Given a string of digits, return the number of ways to decode it using mapping 1->A ... 26->Z. A naive recursion over splits is exponential.

Function signature

func NumDecodings(s string) int

Inputs / outputs

• s: digit string.
• Return: number of decodings.

Example

"12" -> "AB" or "L" -> 2
"226" -> "BZ", "VF", "BBF" -> 3
"06" -> 0 (leading zero invalid)

Constraints

• 0 <= len(s) <= 100_000

Core idea (near-solution)

DP on prefixes: dp[i] is the number of ways to decode s[:i].
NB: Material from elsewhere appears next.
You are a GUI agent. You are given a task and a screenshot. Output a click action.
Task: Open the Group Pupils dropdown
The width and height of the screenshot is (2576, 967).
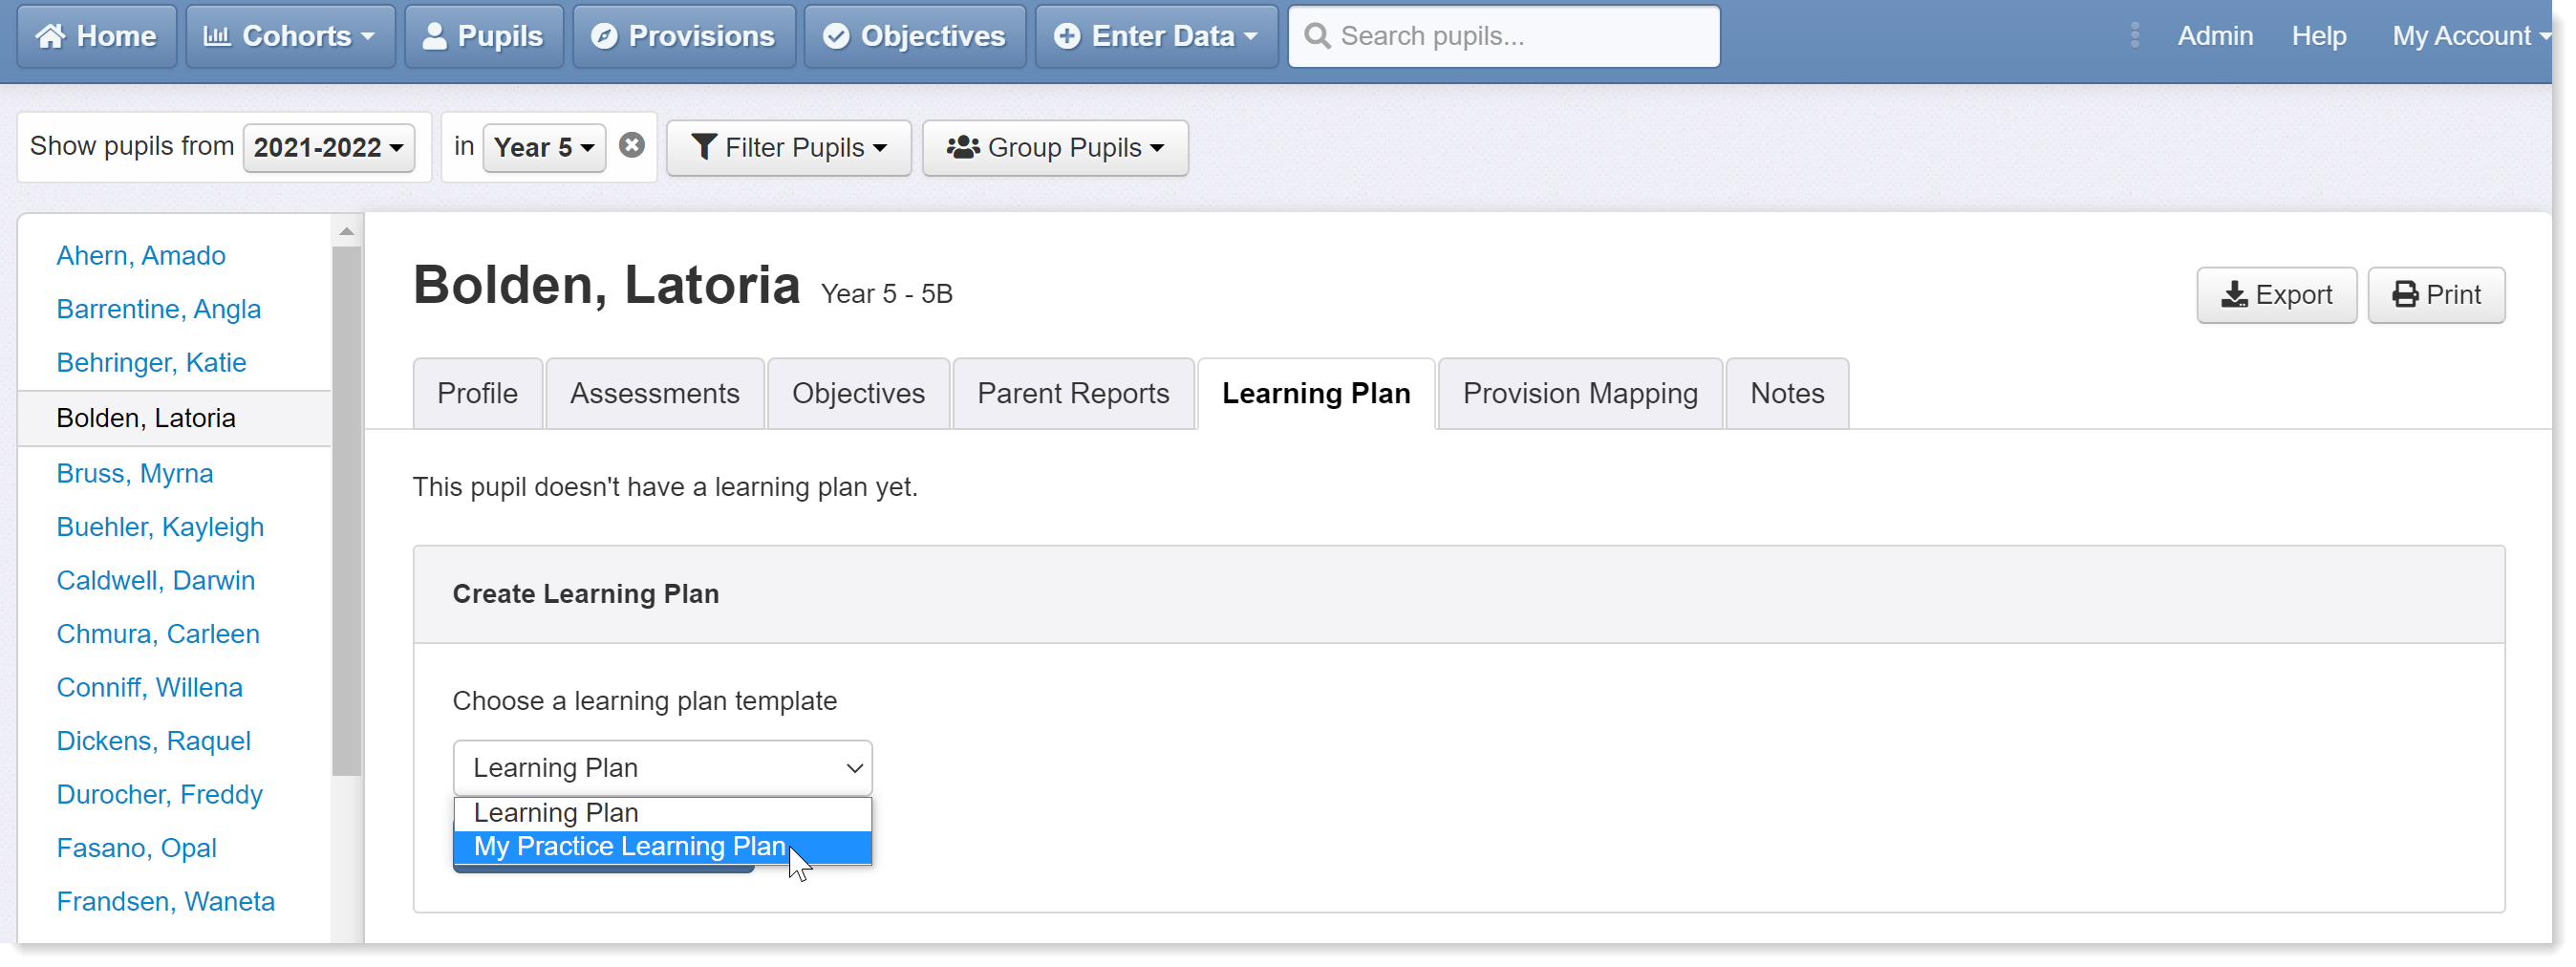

Invariant: dp[i] equals the total valid decodings for the prefix length i.

Algorithm (step-by-step)

1. If s is empty, return 0.
2. dp[0] = 1. dp[1] = 1 if s[0] != '0' else 0.
3. For i from 2..n:
   • If s[i-1] != '0', add dp[i-1].
   • If s[i-2:i] is between 10 and 26, add dp[i-2].
4. Return dp[n].

Correctness sketch

• Invariant: dp[i] equals the total valid decodings for the prefix length i.
• The DP state represents the optimal answer for a prefix or subproblem.
• The recurrence uses only previously solved states, preserving correctness.
• The final DP value (or max over DP) is the correct answer.

Trace (hand walkthrough)

Example input:
"12" -> "AB" or "L" -> 2
"226" -> "BZ", "VF", "BBF" -> 3
"06" -> 0 (leading zero invalid)

Walk:
- "12": dp1=1, dp2=2 (1,12)
- "226": dp1=1, dp2=2 (22), dp3=3 (26)
- "06": leading 0 -> dp1=0 -> 0 ways

Pitfalls to avoid

• Treating '0' as a valid single-digit decode.
• Missing the two-digit check for 10..26.
• Off-by-one in dp indexing.

Complexity

• Time: O(n).
• Extra space: O(1) with rolling variables.

Implementation notes (Go)

• Compute the two-digit value as (s[i-2]-'0')*10 + (s[i-1]-'0').